ДВР что-то стал подсвистывать, дверной воздухораспределитель, — это новость. Комаров поискал в Журнале ремонта. Нет, не новость. Неделю назад была запись, что свист. И позавчера. Ладно, еще запишем. Если б машина была его, не слез бы с ремонтников. Но Белых Арсений Прокопьич настоять не умеет, всю жизнь страдает от своей деликатности. Теперь грудная жаба еще привязалась, на пределе ходит Белых…

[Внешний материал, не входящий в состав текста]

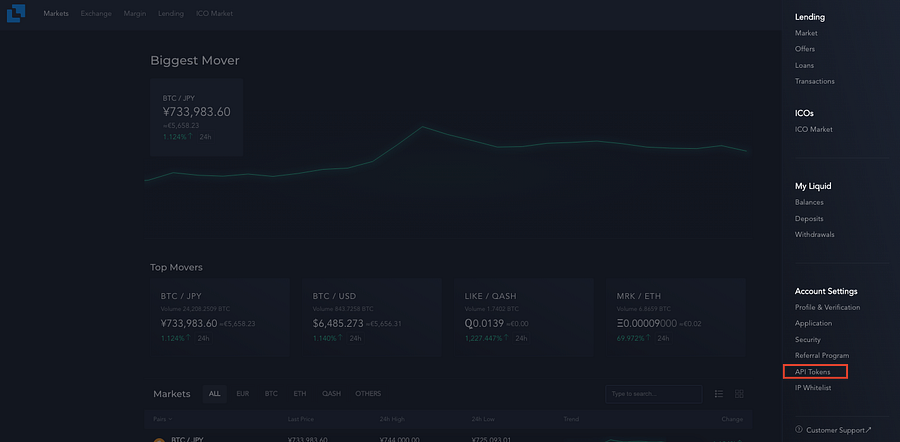Open the BTC / USD top mover card

click(x=372, y=317)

Что такое грудная жаба, Павел не знал. Просто представил жабу пупырчатую на тощей груди Арсений Прокопьича. Поежился. Знобкое зрелище. И чего не представишь один в кабине?! Светка, маленькая, очень это умела чувствовать. Услыхала — «Чайковский». «Папа, фамилия какая богатая — и чай, и кофе». Светку надо было вчера ночевать оставить, лица ведь не было на девчонке. А дошло сегодня… Так, кривая. Вильнем.
До «Фонтанки» на этом перегоне кривых! Летишь — как в стену. Федор, когда зайцем ездил в кабине, все кричал: «Сейчас врежемся, да?!» — «Нет, еще не сейчас». — «А потом, пап, врежемся, да?!» Что-то тут метростроевцы все обходили, — плывун небось. И сейчас подтекает на рельсы, сооруженцы заплаты ставить не поспевают. Как Лягва скажет: «Хорошо, с помпой будем ездить! Подключишь помпу к автоведению и шпаришь себе..» Похоже — будем, вон как течет…

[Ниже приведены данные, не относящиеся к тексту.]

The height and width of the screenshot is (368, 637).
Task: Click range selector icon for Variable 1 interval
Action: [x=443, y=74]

Шалай, конечно, мужик тяжелый, злопамятный, будто кошка, но раз уж идти — то к Шалаю. Все правильно. Кто хотел, тот понял. Денек. Комаров-младший на Голована настучал, так ведь это Голован понял. И не один Голован. А Комаров-старший — на собственного зятя, выходит. А как быть? Ждать, пока подлость сделает? Искать к его сердцу обходительную дорожку, чтоб гвоздиками пахло и разговор был деликатный, не задевающий самолюбия? Светка небось искала, не без того. Павел и сам не раз пытался говорить с Гущиным. Не понимают друг друга. Слова вроде те же, а смысл — разный. Скользкая штука — слова у скользкого человека…

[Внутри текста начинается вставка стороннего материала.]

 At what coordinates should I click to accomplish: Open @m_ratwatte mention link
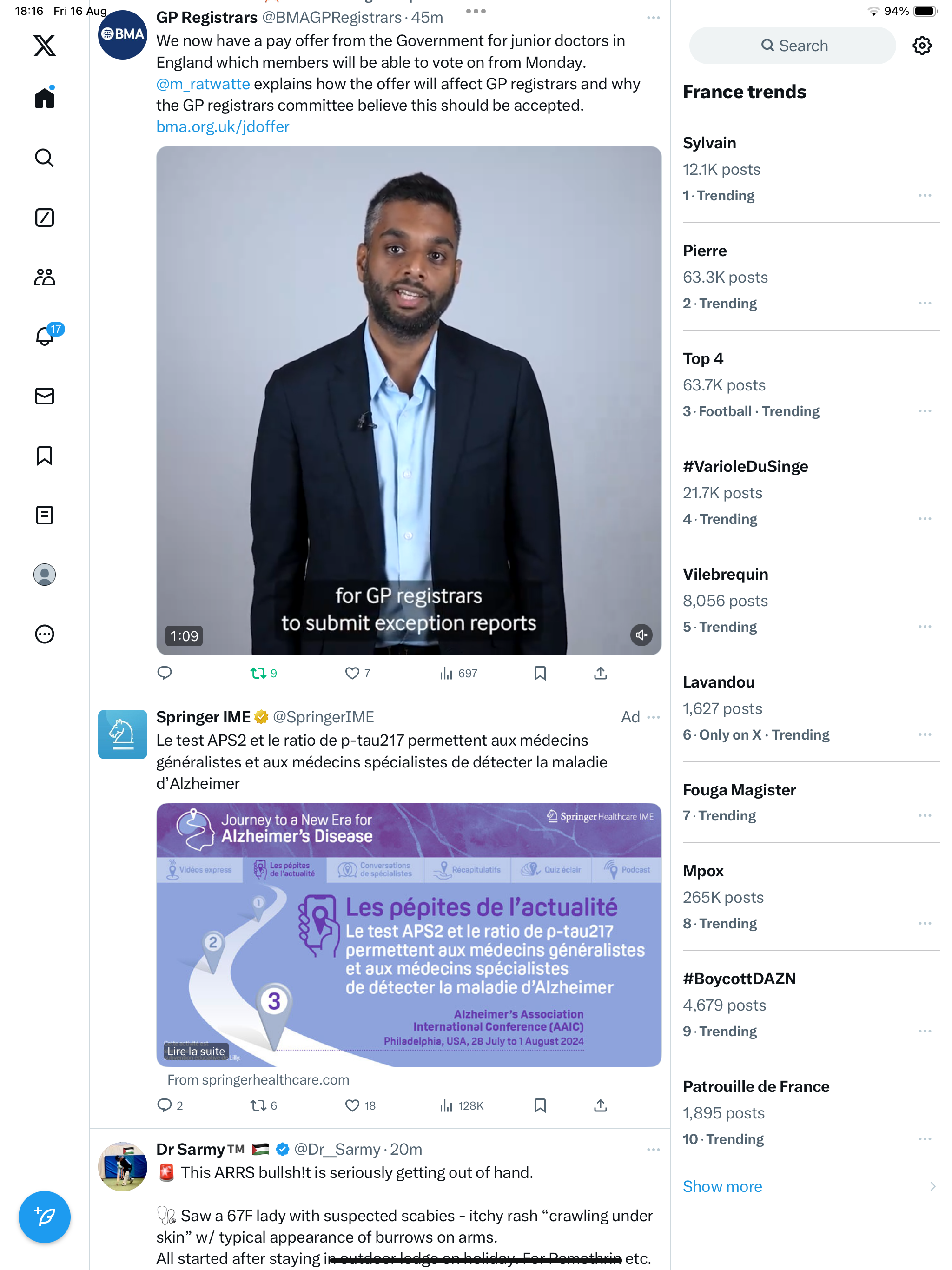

Все, еще один виль. Последний. «Фонтанка» брезжит. Выскакивает, как прыщ под носом, ждешь — а будто вчера поставили станцию, выскочит. Нехороший подход, если кто с платформы сорвется. Не затормозишь.
14.10
Курсанты группы М-24, сдавшие только что последний экзамен на звание машиниста, толпились в коридоре техшколы, ждали, пока комиссия обсудит отметки, судьбу их решит. Возбуждение еще не схлынуло, наоборот — вырывалось сейчас, они были взвинчены, крепки задним умом, полны иронии и сарказма, задевали друг друга, не жалели себя.